In the data that follows, each entry is to be restated exactly.

++++++

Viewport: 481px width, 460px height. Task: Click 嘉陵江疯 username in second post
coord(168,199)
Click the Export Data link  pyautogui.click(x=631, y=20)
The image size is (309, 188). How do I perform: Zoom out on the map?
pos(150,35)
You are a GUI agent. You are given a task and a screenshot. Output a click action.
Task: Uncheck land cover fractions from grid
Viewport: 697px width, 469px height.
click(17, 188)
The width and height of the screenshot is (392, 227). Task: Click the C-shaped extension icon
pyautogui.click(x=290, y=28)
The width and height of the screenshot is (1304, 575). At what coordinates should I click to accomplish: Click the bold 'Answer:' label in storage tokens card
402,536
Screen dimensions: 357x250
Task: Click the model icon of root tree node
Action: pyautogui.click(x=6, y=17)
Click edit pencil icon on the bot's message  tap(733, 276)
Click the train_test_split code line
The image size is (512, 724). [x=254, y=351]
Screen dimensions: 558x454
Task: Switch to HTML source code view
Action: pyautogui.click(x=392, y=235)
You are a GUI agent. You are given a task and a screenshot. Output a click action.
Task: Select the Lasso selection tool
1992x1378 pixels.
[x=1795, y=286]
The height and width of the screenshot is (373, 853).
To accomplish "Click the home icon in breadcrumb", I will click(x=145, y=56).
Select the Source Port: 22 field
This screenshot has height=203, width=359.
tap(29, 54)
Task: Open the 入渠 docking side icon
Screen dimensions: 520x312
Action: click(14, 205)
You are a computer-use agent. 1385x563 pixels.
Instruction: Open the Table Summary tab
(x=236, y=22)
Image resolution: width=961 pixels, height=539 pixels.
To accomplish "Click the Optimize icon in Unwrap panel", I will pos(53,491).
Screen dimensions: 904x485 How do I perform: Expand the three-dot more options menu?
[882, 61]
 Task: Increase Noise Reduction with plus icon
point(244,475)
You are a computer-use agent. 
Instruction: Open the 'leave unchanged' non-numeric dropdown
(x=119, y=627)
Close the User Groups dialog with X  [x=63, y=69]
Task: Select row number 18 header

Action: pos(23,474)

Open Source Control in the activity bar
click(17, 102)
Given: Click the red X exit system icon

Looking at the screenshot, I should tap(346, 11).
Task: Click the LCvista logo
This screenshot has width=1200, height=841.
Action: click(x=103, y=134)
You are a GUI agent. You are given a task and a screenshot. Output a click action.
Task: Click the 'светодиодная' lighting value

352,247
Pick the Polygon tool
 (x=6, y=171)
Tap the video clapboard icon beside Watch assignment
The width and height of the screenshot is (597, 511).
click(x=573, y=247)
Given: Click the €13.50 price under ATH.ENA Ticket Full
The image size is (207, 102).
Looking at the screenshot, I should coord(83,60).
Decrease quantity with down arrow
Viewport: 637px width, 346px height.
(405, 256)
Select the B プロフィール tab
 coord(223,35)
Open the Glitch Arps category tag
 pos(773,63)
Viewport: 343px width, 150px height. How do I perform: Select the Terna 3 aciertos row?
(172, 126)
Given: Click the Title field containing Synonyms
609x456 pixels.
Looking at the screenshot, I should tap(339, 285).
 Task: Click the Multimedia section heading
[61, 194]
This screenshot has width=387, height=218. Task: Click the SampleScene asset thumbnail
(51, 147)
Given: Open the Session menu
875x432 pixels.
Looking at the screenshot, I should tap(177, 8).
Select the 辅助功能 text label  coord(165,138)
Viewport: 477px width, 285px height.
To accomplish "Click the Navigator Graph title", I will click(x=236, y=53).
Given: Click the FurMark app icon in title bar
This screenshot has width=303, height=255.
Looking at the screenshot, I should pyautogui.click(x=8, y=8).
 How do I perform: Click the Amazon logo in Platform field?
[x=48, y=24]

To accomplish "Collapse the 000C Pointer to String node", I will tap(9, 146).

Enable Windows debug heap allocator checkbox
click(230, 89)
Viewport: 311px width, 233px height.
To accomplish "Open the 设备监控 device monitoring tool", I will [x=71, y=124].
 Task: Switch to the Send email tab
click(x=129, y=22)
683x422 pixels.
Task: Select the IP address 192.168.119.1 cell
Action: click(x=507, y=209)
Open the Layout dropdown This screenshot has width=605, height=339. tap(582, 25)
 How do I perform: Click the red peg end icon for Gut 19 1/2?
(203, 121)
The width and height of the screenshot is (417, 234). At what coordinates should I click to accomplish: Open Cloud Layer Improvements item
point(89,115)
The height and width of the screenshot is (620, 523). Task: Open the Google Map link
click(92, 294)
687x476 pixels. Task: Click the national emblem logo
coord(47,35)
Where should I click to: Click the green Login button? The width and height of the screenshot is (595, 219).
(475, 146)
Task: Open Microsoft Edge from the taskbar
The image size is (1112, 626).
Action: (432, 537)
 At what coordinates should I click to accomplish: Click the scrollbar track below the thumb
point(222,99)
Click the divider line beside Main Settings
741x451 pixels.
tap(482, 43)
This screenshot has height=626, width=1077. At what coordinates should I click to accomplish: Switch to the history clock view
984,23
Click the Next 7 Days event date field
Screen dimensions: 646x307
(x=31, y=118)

++++++

Solution.
Viewport: 481px width, 460px height. Task: Click 嘉陵江疯 username in second post
coord(168,199)
Click the Export Data link  pyautogui.click(x=631, y=20)
The image size is (309, 188). How do I perform: Zoom out on the map?
pos(150,35)
You are a GUI agent. You are given a task and a screenshot. Output a click action.
Task: Uncheck land cover fractions from grid
Viewport: 697px width, 469px height.
click(17, 188)
The width and height of the screenshot is (392, 227). Task: Click the C-shaped extension icon
pyautogui.click(x=290, y=28)
The width and height of the screenshot is (1304, 575). At what coordinates should I click to accomplish: Click the bold 'Answer:' label in storage tokens card
402,536
Screen dimensions: 357x250
Task: Click the model icon of root tree node
Action: pyautogui.click(x=6, y=17)
Click edit pencil icon on the bot's message  tap(733, 276)
Click the train_test_split code line
The image size is (512, 724). [x=254, y=351]
Screen dimensions: 558x454
Task: Switch to HTML source code view
Action: pyautogui.click(x=392, y=235)
You are a GUI agent. You are given a task and a screenshot. Output a click action.
Task: Select the Lasso selection tool
1992x1378 pixels.
[x=1795, y=286]
The height and width of the screenshot is (373, 853).
To accomplish "Click the home icon in breadcrumb", I will click(x=145, y=56).
Select the Source Port: 22 field
This screenshot has height=203, width=359.
tap(29, 54)
Task: Open the 入渠 docking side icon
Screen dimensions: 520x312
Action: click(14, 205)
You are a computer-use agent. 1385x563 pixels.
Instruction: Open the Table Summary tab
(x=236, y=22)
Image resolution: width=961 pixels, height=539 pixels.
To accomplish "Click the Optimize icon in Unwrap panel", I will pos(53,491).
Screen dimensions: 904x485 How do I perform: Expand the three-dot more options menu?
[882, 61]
 Task: Increase Noise Reduction with plus icon
point(244,475)
You are a computer-use agent. 
Instruction: Open the 'leave unchanged' non-numeric dropdown
(x=119, y=627)
Close the User Groups dialog with X  [x=63, y=69]
Task: Select row number 18 header

Action: pos(23,474)

Open Source Control in the activity bar
click(17, 102)
Given: Click the red X exit system icon

Looking at the screenshot, I should tap(346, 11).
Task: Click the LCvista logo
This screenshot has width=1200, height=841.
Action: click(x=103, y=134)
You are a GUI agent. You are given a task and a screenshot. Output a click action.
Task: Click the 'светодиодная' lighting value

352,247
Pick the Polygon tool
 (x=6, y=171)
Tap the video clapboard icon beside Watch assignment
The width and height of the screenshot is (597, 511).
click(x=573, y=247)
Given: Click the €13.50 price under ATH.ENA Ticket Full
The image size is (207, 102).
Looking at the screenshot, I should coord(83,60).
Decrease quantity with down arrow
Viewport: 637px width, 346px height.
(405, 256)
Select the B プロフィール tab
 coord(223,35)
Open the Glitch Arps category tag
 pos(773,63)
Viewport: 343px width, 150px height. How do I perform: Select the Terna 3 aciertos row?
(172, 126)
Given: Click the Title field containing Synonyms
609x456 pixels.
Looking at the screenshot, I should tap(339, 285).
 Task: Click the Multimedia section heading
[61, 194]
This screenshot has width=387, height=218. Task: Click the SampleScene asset thumbnail
(51, 147)
Given: Open the Session menu
875x432 pixels.
Looking at the screenshot, I should tap(177, 8).
Select the 辅助功能 text label  coord(165,138)
Viewport: 477px width, 285px height.
To accomplish "Click the Navigator Graph title", I will click(x=236, y=53).
Given: Click the FurMark app icon in title bar
This screenshot has width=303, height=255.
Looking at the screenshot, I should pyautogui.click(x=8, y=8).
 How do I perform: Click the Amazon logo in Platform field?
[x=48, y=24]

To accomplish "Collapse the 000C Pointer to String node", I will tap(9, 146).

Enable Windows debug heap allocator checkbox
click(230, 89)
Viewport: 311px width, 233px height.
To accomplish "Open the 设备监控 device monitoring tool", I will [x=71, y=124].
 Task: Switch to the Send email tab
click(x=129, y=22)
683x422 pixels.
Task: Select the IP address 192.168.119.1 cell
Action: click(x=507, y=209)
Open the Layout dropdown This screenshot has width=605, height=339. tap(582, 25)
 How do I perform: Click the red peg end icon for Gut 19 1/2?
(203, 121)
The width and height of the screenshot is (417, 234). At what coordinates should I click to accomplish: Open Cloud Layer Improvements item
point(89,115)
The height and width of the screenshot is (620, 523). Task: Open the Google Map link
click(92, 294)
687x476 pixels. Task: Click the national emblem logo
coord(47,35)
Where should I click to: Click the green Login button? The width and height of the screenshot is (595, 219).
(475, 146)
Task: Open Microsoft Edge from the taskbar
The image size is (1112, 626).
Action: (432, 537)
 At what coordinates should I click to accomplish: Click the scrollbar track below the thumb
point(222,99)
Click the divider line beside Main Settings
741x451 pixels.
tap(482, 43)
This screenshot has height=626, width=1077. At what coordinates should I click to accomplish: Switch to the history clock view
984,23
Click the Next 7 Days event date field
Screen dimensions: 646x307
(x=31, y=118)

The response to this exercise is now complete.